REQUEST: Write these records as a JSON list of strings, one string per line, skipping blank lines and leaving out the pictures.
Start DATA ENTRIES
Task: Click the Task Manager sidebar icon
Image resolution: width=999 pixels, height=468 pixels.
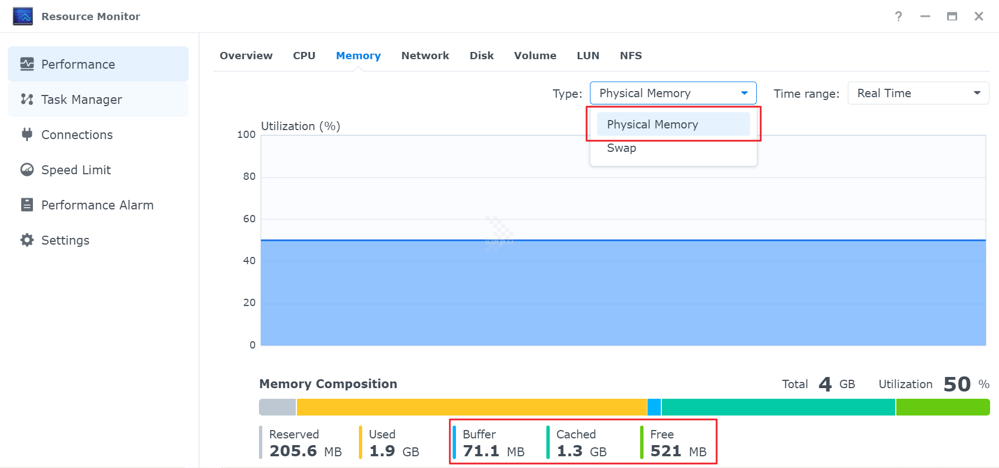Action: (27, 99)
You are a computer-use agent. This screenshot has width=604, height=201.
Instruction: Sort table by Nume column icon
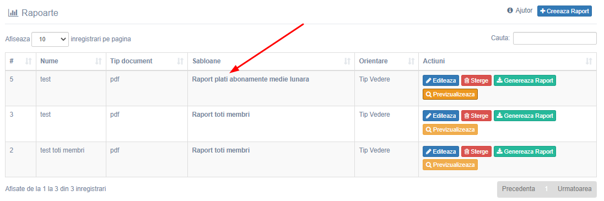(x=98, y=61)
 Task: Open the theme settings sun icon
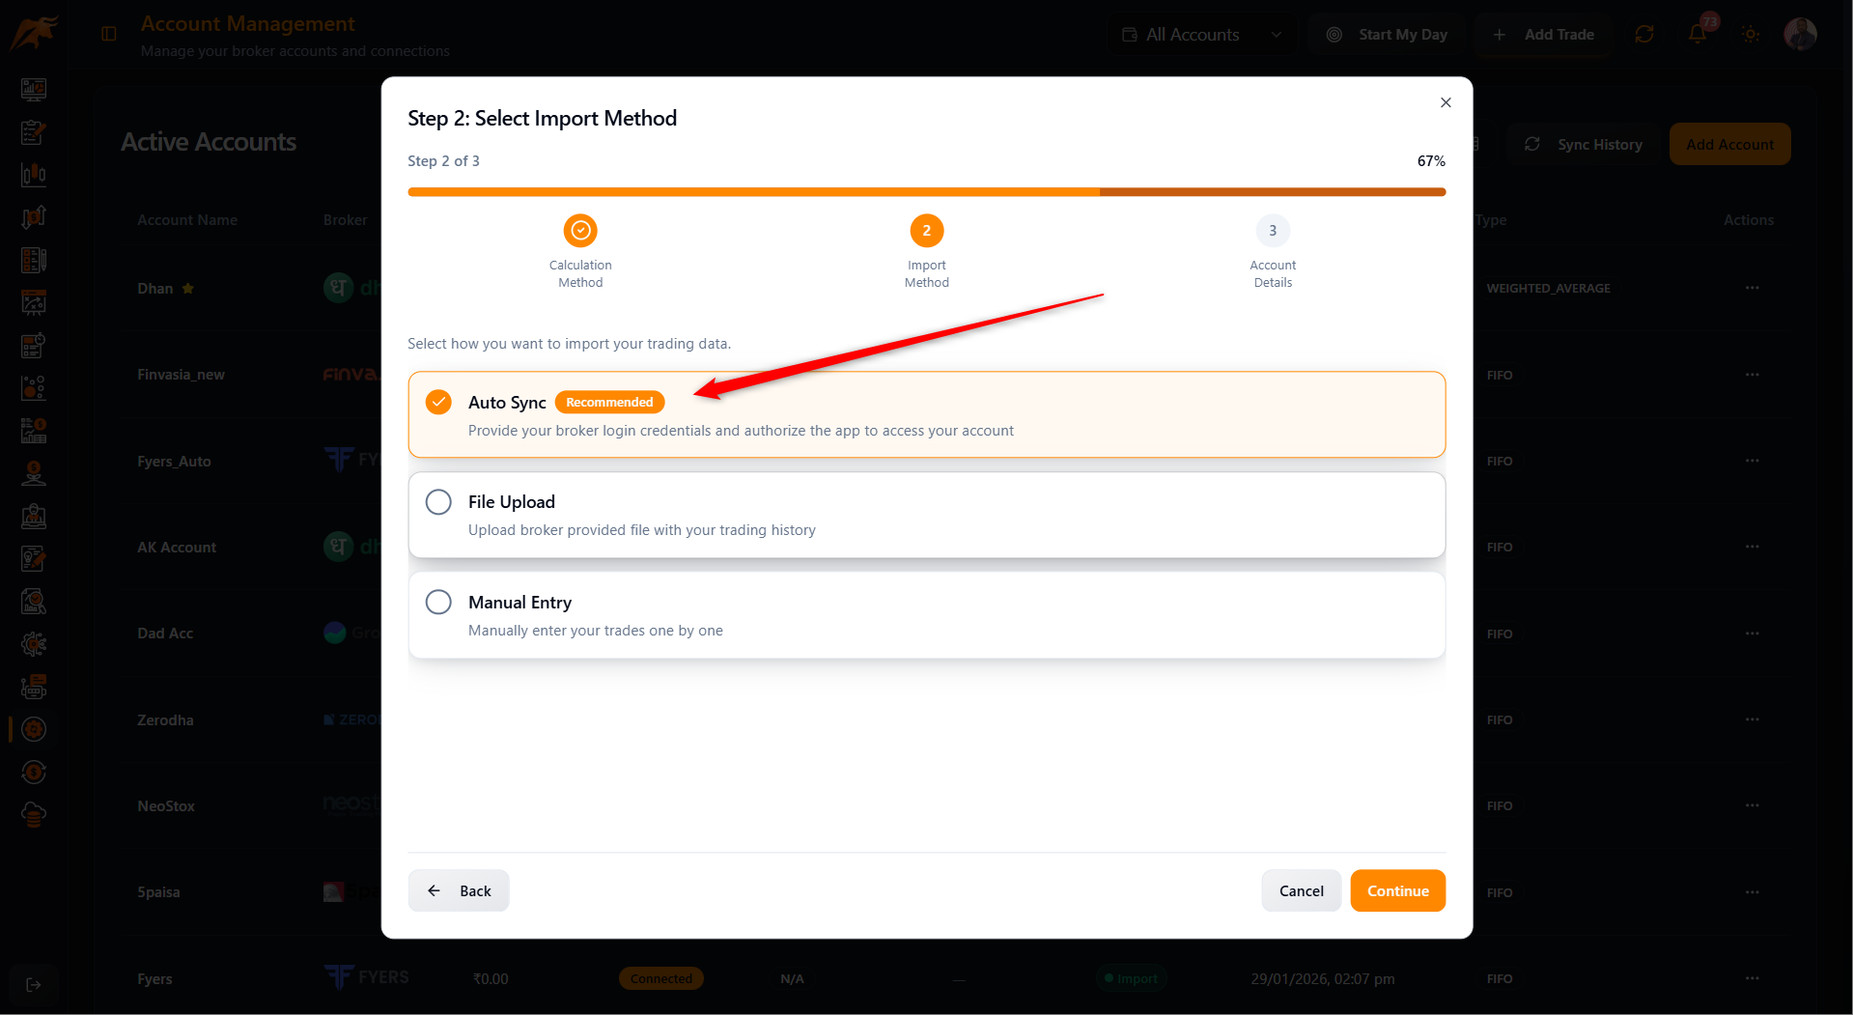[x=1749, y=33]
End DATA ENTRIES
PROBLEM SOLUTION:
[
  "Task: Click the Task Manager sidebar icon",
  "Image resolution: width=999 pixels, height=468 pixels.",
  "Action: (27, 99)",
  "You are a computer-use agent. This screenshot has width=604, height=201.",
  "Instruction: Sort table by Nume column icon",
  "(x=98, y=61)",
  " Task: Open the theme settings sun icon",
  "[x=1749, y=33]"
]